##### Given data
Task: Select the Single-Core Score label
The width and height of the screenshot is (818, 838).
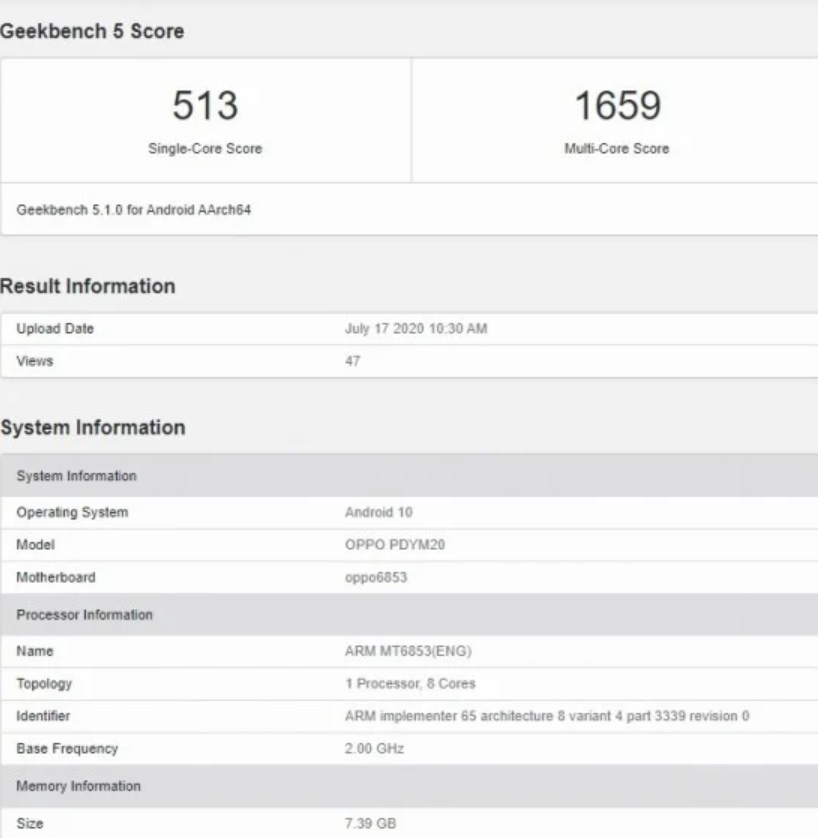Action: [205, 149]
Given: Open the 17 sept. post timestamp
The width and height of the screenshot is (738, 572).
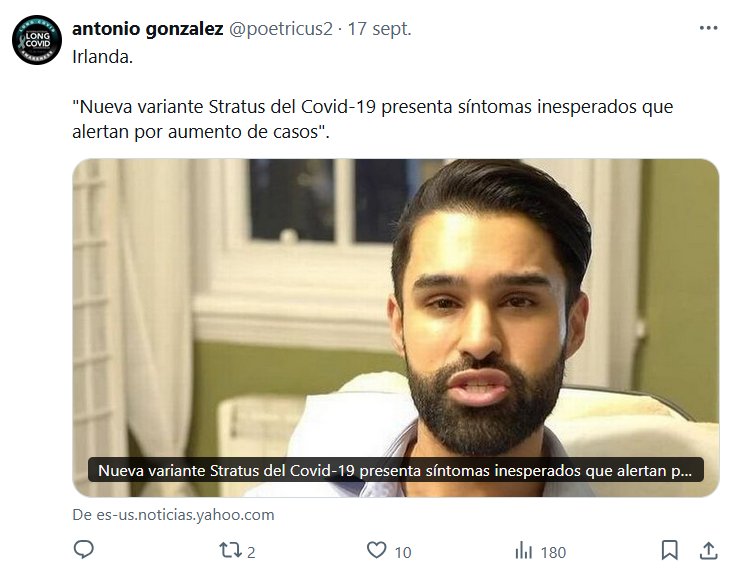Looking at the screenshot, I should pos(379,29).
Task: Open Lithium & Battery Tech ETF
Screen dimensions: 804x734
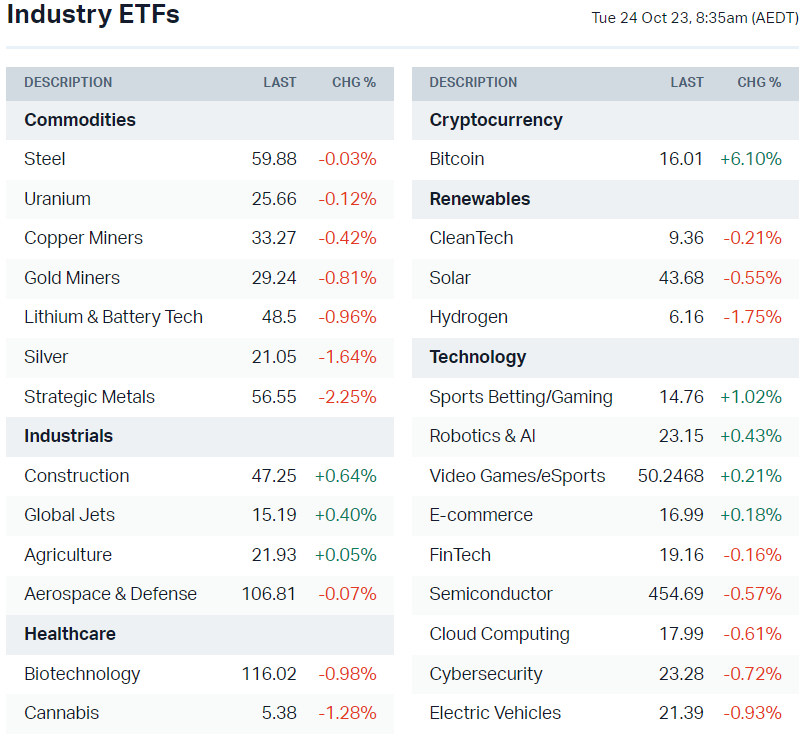Action: (113, 317)
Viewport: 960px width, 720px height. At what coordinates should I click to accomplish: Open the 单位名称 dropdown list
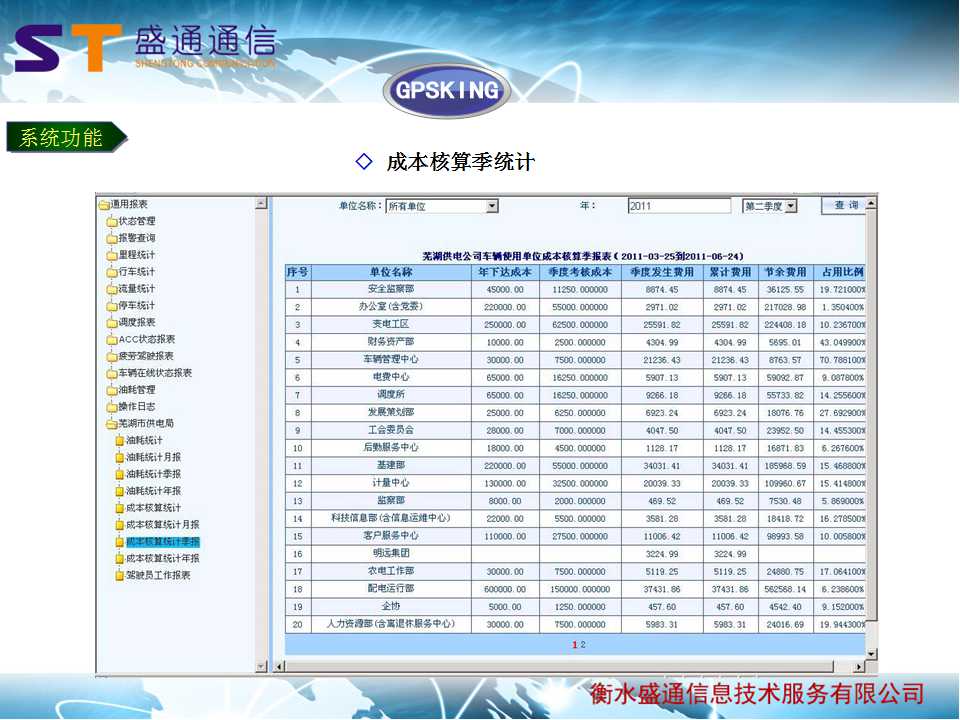[491, 206]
##########
Work to be completed
Take the line containing "Screen dimensions: 804x734" and every line after it up to the end of the data, and write them out exactly, without the pictures.

Task output
Screen dimensions: 804x734
Action: (113, 317)
Viewport: 960px width, 720px height. At what coordinates should I click to accomplish: Open the 单位名称 dropdown list
[491, 206]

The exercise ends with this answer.